Friday, July 28, 2023

by Harish Gupta, National Editor, Lokmat Group



India's Trade deficit with China doubled amid strained ties


It may sound strange but true. India may have adopted a tough posture against China saying unless peace and tranquility is maintained on the borders, trade, cultural and other relations cannot be normal. But India's imports from China have been rising rapidly year after year ever since border clashes erupted in 2020. India's trade deficit with China in 2020-21 was low at Rs 3.25 lakh crores. Those watching Indo-China trade were shocked to see that the trade deficit sky-rocketed to a new high of Rs 5.46 lakh crores in 2021-22. As if this was not enough, the 2022-23 saw a historic figure as the trade deficit touched Rs 6.68 lakh crores mark. Within a span of two years the balance of trade more than doubled in favour of China.
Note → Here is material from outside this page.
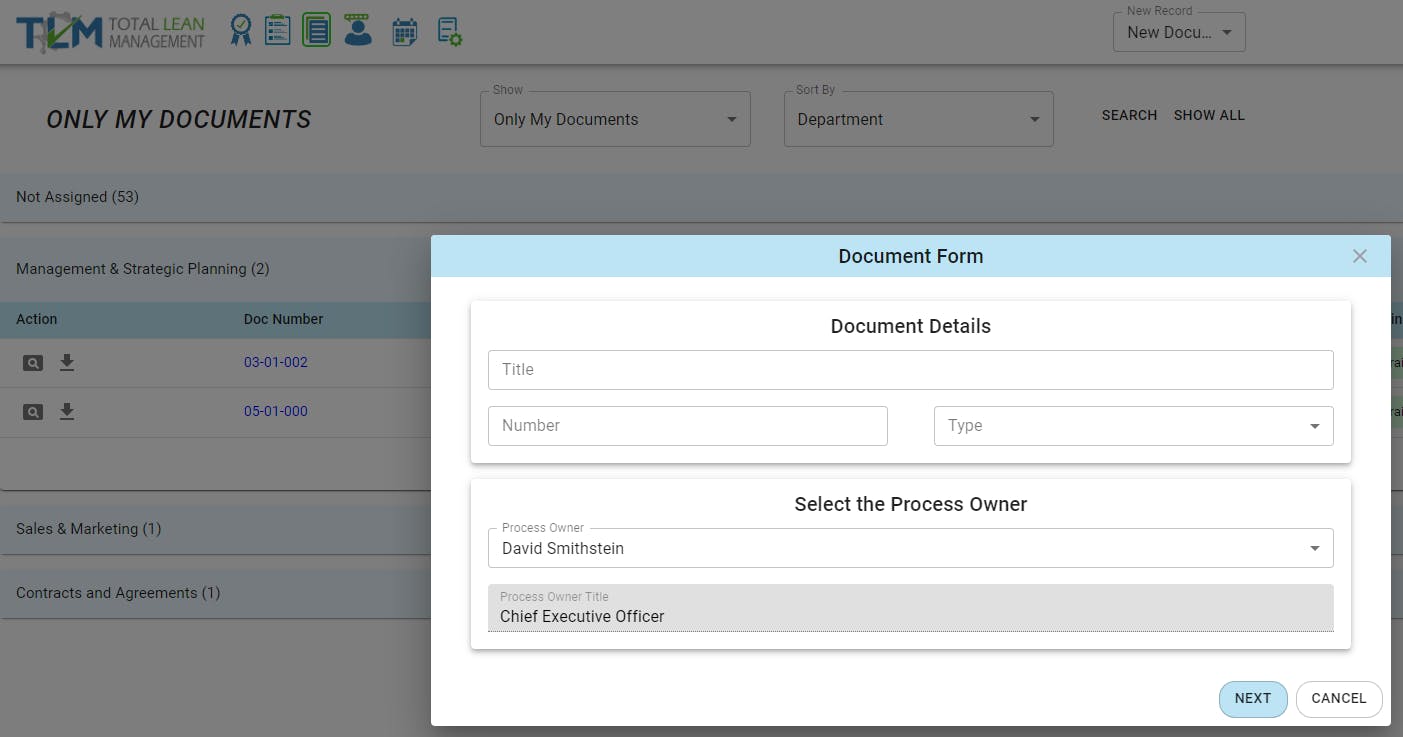
Task: Expand the Not Assigned (53) group
Action: coord(78,197)
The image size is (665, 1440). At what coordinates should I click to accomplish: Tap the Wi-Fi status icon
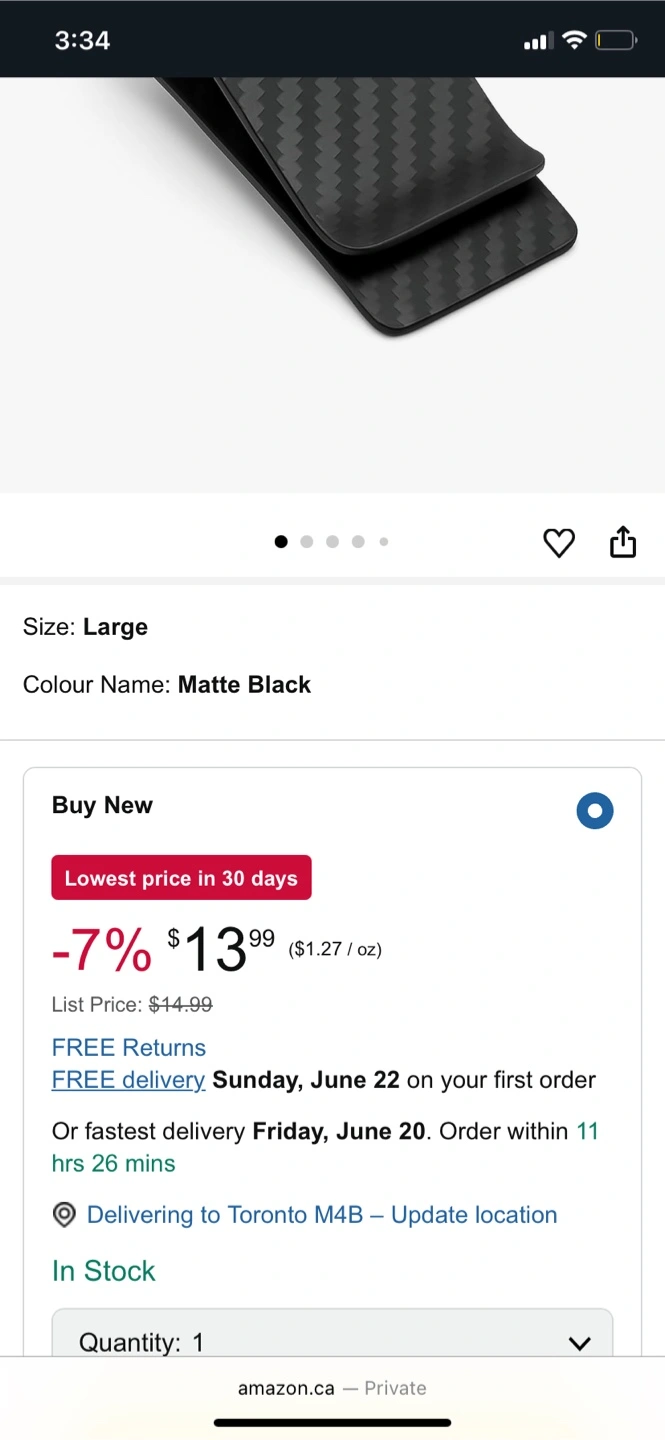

This was also despite the fact that a tough stance was adopted by the Modi government refusing permission to several Chinese companies to set up shop in India. Many high-tech companies had even agreed to bring technology and take an Indian partner as well. But no permission was granted to any one of them. But India's trade deficit doubled within two years from Rs 3.25 lakh crores to Rs 6.68 lakh crores in 2022-23.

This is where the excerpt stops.